Why Do I Write?

I occasionally hear this question, but I ask myself often. The interrogator needs a bit of my biography. I was an English major in college until I switched to pre-med (Zoology) my junior year at UCLA, inspired by the allure of my fiancée, who was pre-med. I loved literature classes so much that I continued to take them even amidst the challenges of changing majors and carrying a heavy load of science classes. By petition, my last semester I took English Lit classes in the Romantic Age and Shakespeare. I couldn’t quit.

The Drug Dealer by Henry Rex Greene

It was great writing, and it prepared me for what I have experienced during nearly fifty years in medicine, the importance of the humanities to understand what I do. While it is essential for doctors to have a solid foundation in chemistry, physiology, anatomy, etc. humans aren’t just a bag of molecules. Their lives have meaning. They have a purpose.

During my internship, the daughter of a newly deceased patient asked one of my colleagues why he died. He answered with a discussion of disordered metabolism. Right question; wrong answer. It was a profound existential question, one that has puzzled great thinkers since the advent of human consciousness. Why do we live? Why do we die?
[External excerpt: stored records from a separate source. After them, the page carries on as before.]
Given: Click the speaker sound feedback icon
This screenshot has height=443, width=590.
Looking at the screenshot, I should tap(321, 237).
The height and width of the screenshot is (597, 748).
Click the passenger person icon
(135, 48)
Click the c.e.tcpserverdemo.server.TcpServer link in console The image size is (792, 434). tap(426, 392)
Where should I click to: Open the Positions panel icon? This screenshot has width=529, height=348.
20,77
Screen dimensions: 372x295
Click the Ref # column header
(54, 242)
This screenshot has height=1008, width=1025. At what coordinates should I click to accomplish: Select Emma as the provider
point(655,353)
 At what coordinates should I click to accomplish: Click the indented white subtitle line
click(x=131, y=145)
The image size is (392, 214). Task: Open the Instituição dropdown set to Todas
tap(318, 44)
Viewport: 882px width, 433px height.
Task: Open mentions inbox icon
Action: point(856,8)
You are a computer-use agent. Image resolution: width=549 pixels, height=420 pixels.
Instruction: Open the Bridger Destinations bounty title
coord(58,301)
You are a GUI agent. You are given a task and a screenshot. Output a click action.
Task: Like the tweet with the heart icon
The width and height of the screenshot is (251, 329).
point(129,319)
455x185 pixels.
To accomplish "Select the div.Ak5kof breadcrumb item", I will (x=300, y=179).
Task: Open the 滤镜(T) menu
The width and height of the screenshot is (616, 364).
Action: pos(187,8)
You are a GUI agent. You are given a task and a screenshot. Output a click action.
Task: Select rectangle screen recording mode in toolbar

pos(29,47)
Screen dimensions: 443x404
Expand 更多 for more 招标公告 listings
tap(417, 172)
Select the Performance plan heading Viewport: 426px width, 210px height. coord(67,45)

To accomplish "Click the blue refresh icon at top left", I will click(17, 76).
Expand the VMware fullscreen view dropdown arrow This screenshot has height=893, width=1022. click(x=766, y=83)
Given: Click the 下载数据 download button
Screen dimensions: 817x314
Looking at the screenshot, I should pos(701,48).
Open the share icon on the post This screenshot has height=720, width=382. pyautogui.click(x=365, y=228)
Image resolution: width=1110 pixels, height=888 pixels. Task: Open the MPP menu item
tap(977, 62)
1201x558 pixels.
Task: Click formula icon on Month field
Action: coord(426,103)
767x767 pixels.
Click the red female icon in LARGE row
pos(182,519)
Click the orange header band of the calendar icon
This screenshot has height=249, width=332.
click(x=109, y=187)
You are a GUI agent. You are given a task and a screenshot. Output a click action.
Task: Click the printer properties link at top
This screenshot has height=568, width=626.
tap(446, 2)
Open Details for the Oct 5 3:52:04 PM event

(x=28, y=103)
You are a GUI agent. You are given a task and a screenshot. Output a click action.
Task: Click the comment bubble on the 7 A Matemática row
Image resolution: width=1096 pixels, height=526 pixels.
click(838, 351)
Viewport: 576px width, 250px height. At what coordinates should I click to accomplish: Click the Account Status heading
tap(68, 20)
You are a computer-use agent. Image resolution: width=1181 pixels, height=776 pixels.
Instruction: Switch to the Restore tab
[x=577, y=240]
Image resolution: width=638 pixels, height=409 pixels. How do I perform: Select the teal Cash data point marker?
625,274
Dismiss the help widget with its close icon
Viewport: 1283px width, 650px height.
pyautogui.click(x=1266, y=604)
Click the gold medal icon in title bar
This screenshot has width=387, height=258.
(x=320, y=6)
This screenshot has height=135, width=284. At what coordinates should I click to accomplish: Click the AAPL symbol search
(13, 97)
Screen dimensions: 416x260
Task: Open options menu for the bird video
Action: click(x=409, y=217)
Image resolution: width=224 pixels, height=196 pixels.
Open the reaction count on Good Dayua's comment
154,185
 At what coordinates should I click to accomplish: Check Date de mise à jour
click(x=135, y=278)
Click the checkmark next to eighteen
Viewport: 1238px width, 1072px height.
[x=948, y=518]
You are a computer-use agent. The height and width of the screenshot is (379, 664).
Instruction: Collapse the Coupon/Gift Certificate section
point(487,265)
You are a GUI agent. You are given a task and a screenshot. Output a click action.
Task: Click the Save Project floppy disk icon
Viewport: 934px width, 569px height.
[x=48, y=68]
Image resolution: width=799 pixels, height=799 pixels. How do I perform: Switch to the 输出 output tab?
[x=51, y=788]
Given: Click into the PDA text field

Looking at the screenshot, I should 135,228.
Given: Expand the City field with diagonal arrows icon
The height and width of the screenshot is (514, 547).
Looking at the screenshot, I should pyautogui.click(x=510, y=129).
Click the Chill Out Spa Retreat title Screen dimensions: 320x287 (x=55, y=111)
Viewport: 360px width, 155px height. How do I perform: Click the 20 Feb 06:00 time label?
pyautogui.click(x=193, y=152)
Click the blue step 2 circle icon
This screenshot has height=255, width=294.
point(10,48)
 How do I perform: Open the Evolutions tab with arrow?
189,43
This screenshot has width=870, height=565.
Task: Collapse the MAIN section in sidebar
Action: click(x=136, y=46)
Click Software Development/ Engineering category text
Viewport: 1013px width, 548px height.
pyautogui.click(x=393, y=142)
What my years of medical practice have given me is the privilege of bearing witness to the lives of thousands of human beings. I saw them at their most difficult moments and observed the quiet courage with which most people confront their mortality. The best way to capture this journey is to write about it. I have included some vivid medical episodes in my latest novel, The Drug Dealer, but the lessons go far beyond medical vignettes. It is a look into the heart of human experience.